Различие интересов интеллигенции и крестьянства проявлялось и в том, что подъемы и спады недовольства колебались у них в противоположных фазах — это впервые отметил еще А.Н. Энгельгардт.[465]
Значение материальных факторов в жизни людей еще более велико, чем это провозглашается марксисткой теорией. Крестьяне периодически голодали или, мягче выражаясь, недоедали. Основой крестьянского рациона оставался хлеб и другие продукты пахотного земледелия. В урожайные годы хлеба было много и был он дешев — крестьяне благоденствовали. Трудные времена, естественно, приходились на неурожайные годы — хлеба было мало и был он дорог. Тогда на помощь крестьянам приходил их резерв — скот в крестьянских дворах. Крестьяне мяса ели всегда очень мало, а в неурожайные годы скот продавался, чтобы выручить деньги для покупки хлеба. Мяса, следовательно, в неурожайные годы было на рынке больше и было оно дешевле.
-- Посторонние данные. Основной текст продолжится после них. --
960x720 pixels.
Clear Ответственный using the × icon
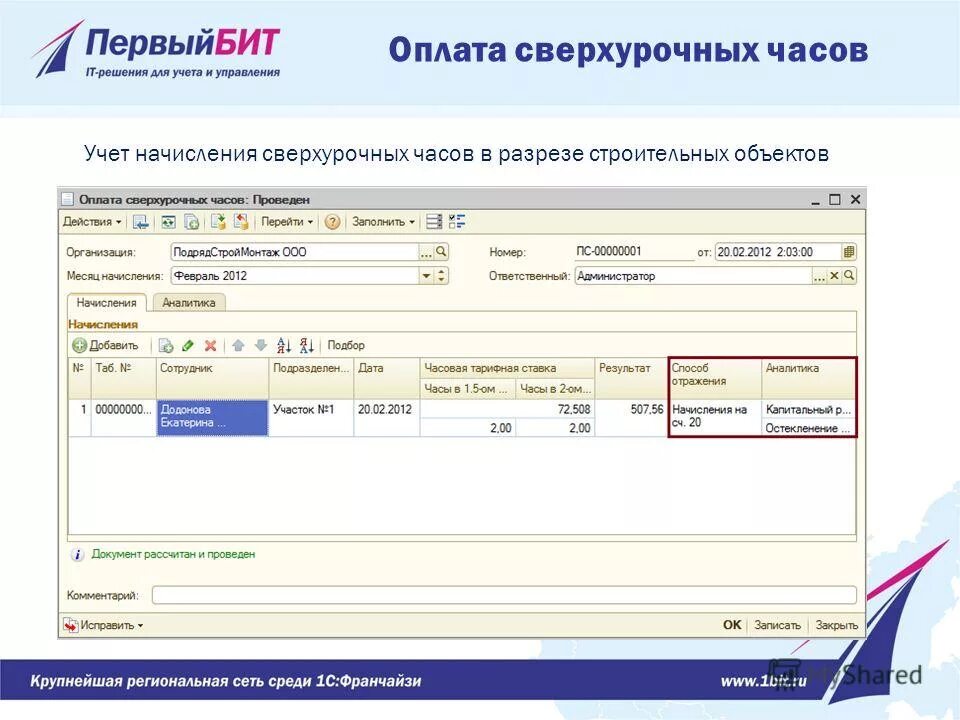(x=833, y=273)
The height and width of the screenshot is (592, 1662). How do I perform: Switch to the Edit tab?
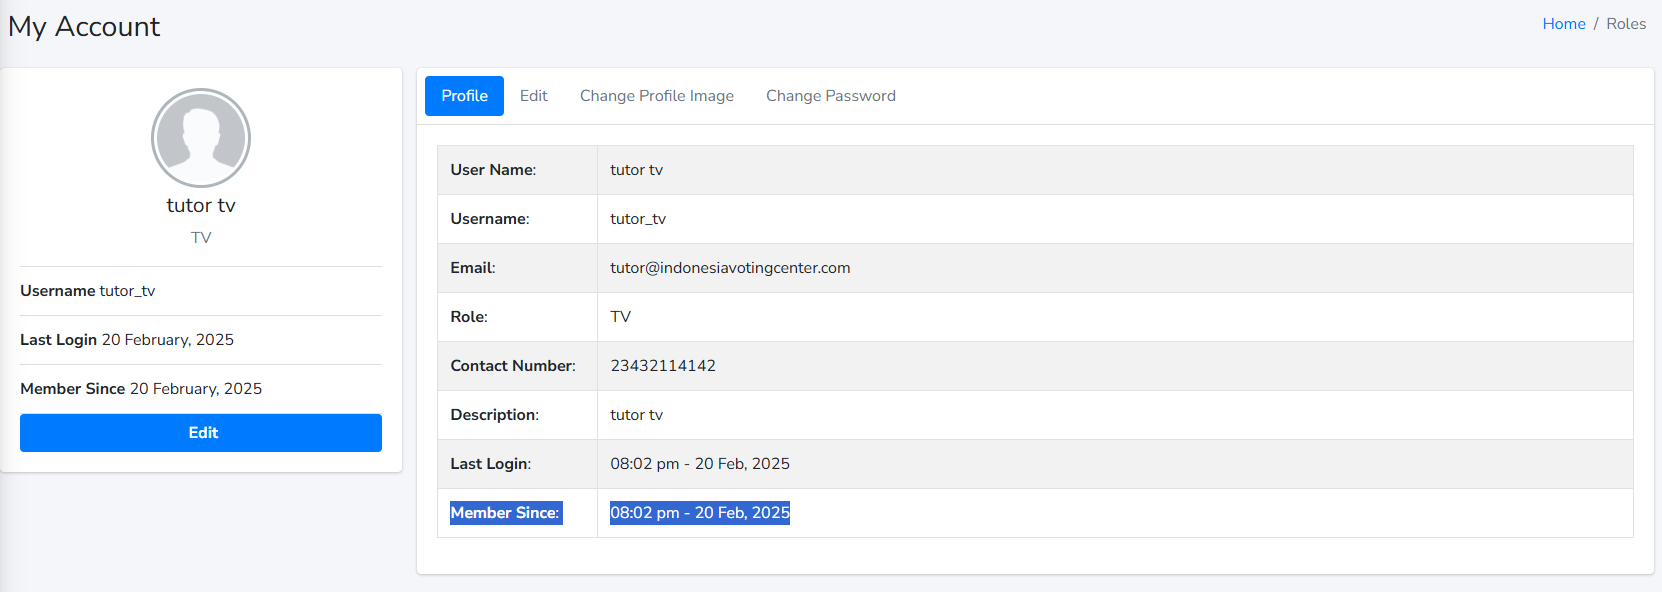(x=533, y=96)
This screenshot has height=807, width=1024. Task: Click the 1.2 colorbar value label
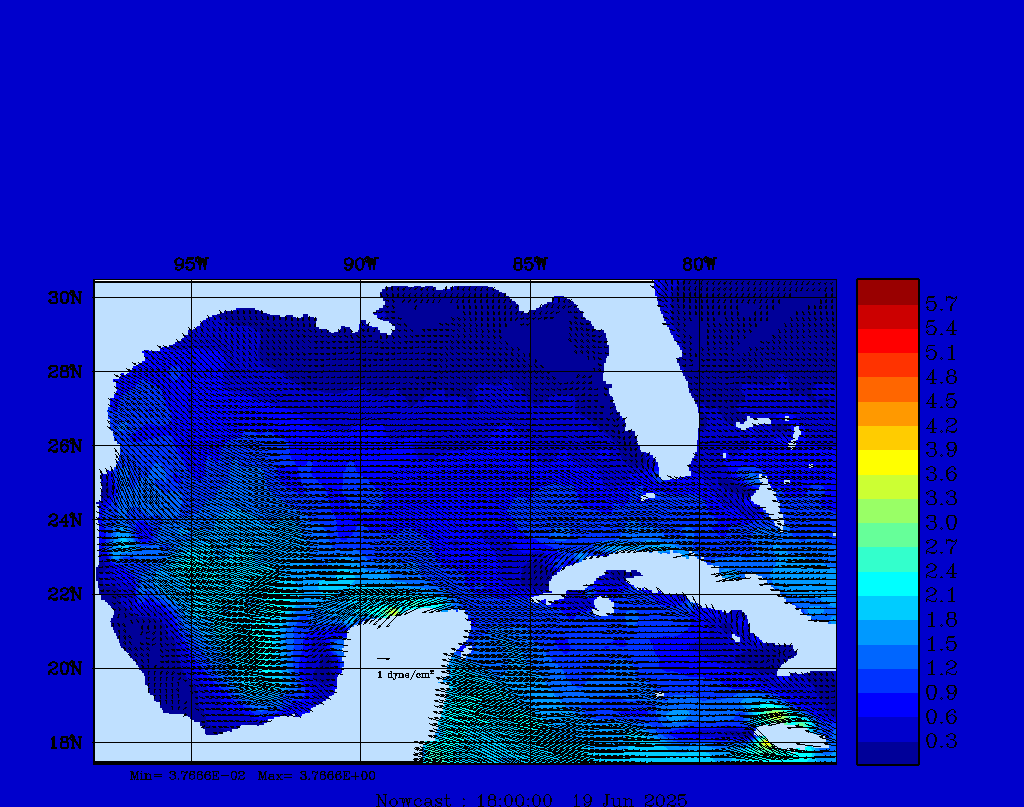[940, 669]
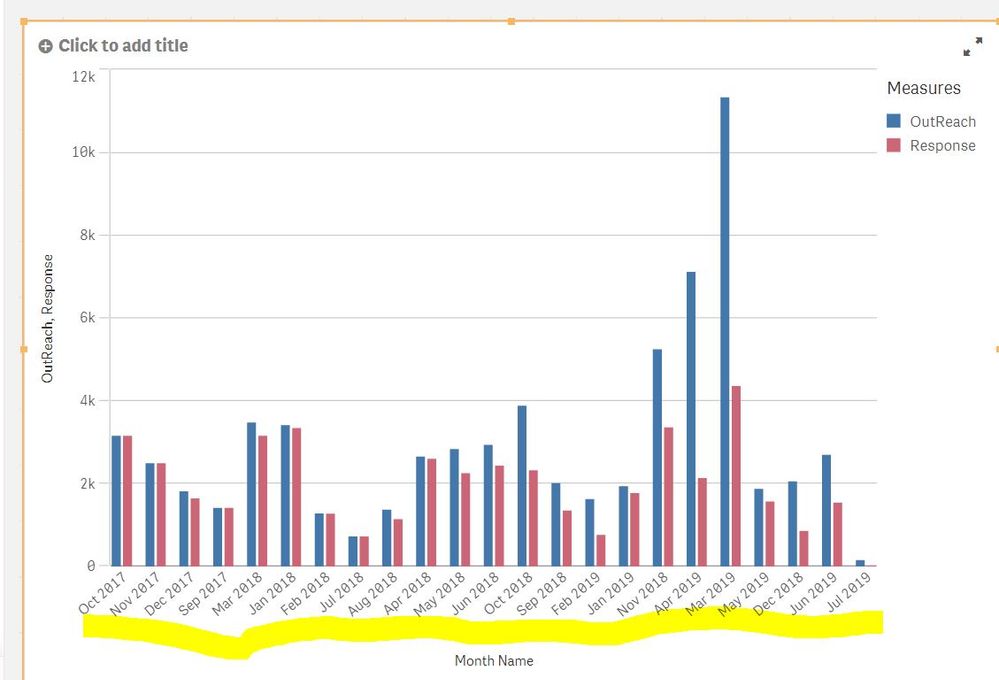Screen dimensions: 999x680
Task: Click the OutReach legend text
Action: (x=942, y=121)
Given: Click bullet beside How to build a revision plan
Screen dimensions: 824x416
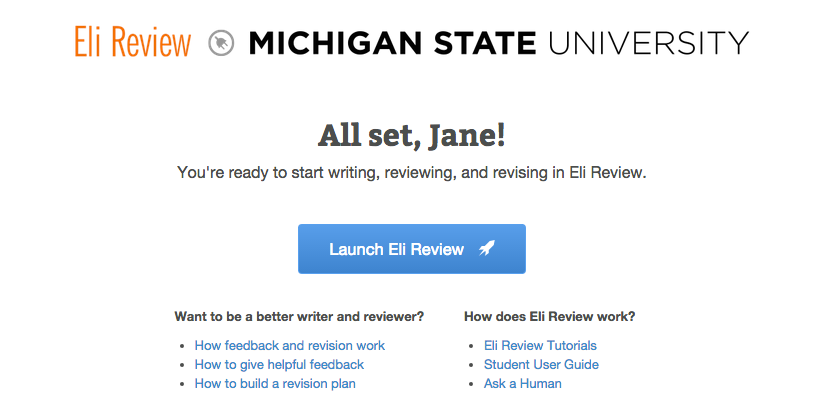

Рацион питания интеллигенции (в том числе революционной) был чисто барский, и мясо играло в нем ежедневно немалую роль. В урожайные годы мяса на рынке было мало и было оно дорого; подскакивали цены и в студенческих столовых, заставляя нерадивых школяров вспоминать о своем неоплатном долге перед народом. Не случайно «шальное лето» 1874 года — пик революционного «хождения в народ» — пришлось на самый урожайный год десятилетия; счастливые крестьяне, занятые уборкой богатого урожая, были, естественно, совершенно невосприимчивы к антиправительственной агитации.
Вот для интеллигентных читателей Лаврова и для него самого вся эта фантастическая галиматья была наполнена высоким и важным смыслом. И как сладко было всем этим Лавровым, Плехановым и Ульяновым воображать себя не взбесившимися от угрожающей бедности барчуками и недорослями, а самыми настоящими пролетариями, которым нечего терять, кроме собственных цепей!
Заметим, что для экспертов из III Отделения все происходившее не составляло никакой загадки. Один из них, А.П. Мальшинский, писал в 1880 году: «Вопрос желудка преобладал над всеми другими, хотя по наружному виду не было недостатка и в либерализме — «в этом экзотическом растении, не имеющим будущности на русской почве» (Герцен в письме к Мишле). /…/
Появился пролетариат из потомственных дворян; пролетариат в среде людей духовного звания всегда существовал, но в эпоху всеобщего возбуждения, начавшуюся с переустройства экономического быта сельских сословий, он сильнее чувствовал горечь своего положения. /…/ крайняя степень недовольства существующим порядком, выразившаяся в позднейшем движении, получила свое развитие от лиц духовного звания и нашла наиболее сочувственный отклик в среде молодежи из дворян. /…/ неблагоприятные условия для существования целого сословия должны принять в самой жизни чрезвычайно острый характер /…/.
Вся тяжестьэтих последствий легла, конечно, на более слабых. Мелкопоместные потеряли свою самостоятельность — независимые средства к существованию; безземельные, лишившись сословной поддержки, очутились в положении худшем рабочего пролетариата, потому что не могли заниматься ремеслами, не умели работать и не имели времени приготовиться к новым условиям жизни, наступившим совершенно неожиданно для большинства[466]. /…/
В первое время «новые люди» как бы изобрели свое учение исключительно для себя. В нем сказывалась крайняя эгоистичность и изолированность от интересов массы. /…/
Пролетариат из детей приходского духовенства, под влиянием «духа времени» отказавшихся от священнической рясы, из детей дворян и чиновников, /…/ отшатнувшихся от служебной карьеры /…/, с /…/ примесью мелкого мещанства, пробивавшегося к высшему образованию /…/, не был обременен ежедневною заботою об уплате недоимок по налогам и сборам, о прокормлении семьи, призрении стариков и увечных — этими насущными вопросами крестьянина и фабричного рабочего; для него весь вопрос сводился на устройство личной судьбы в новой жизни, связь с традициями детства порвана навсегда и бесповоротно».[467]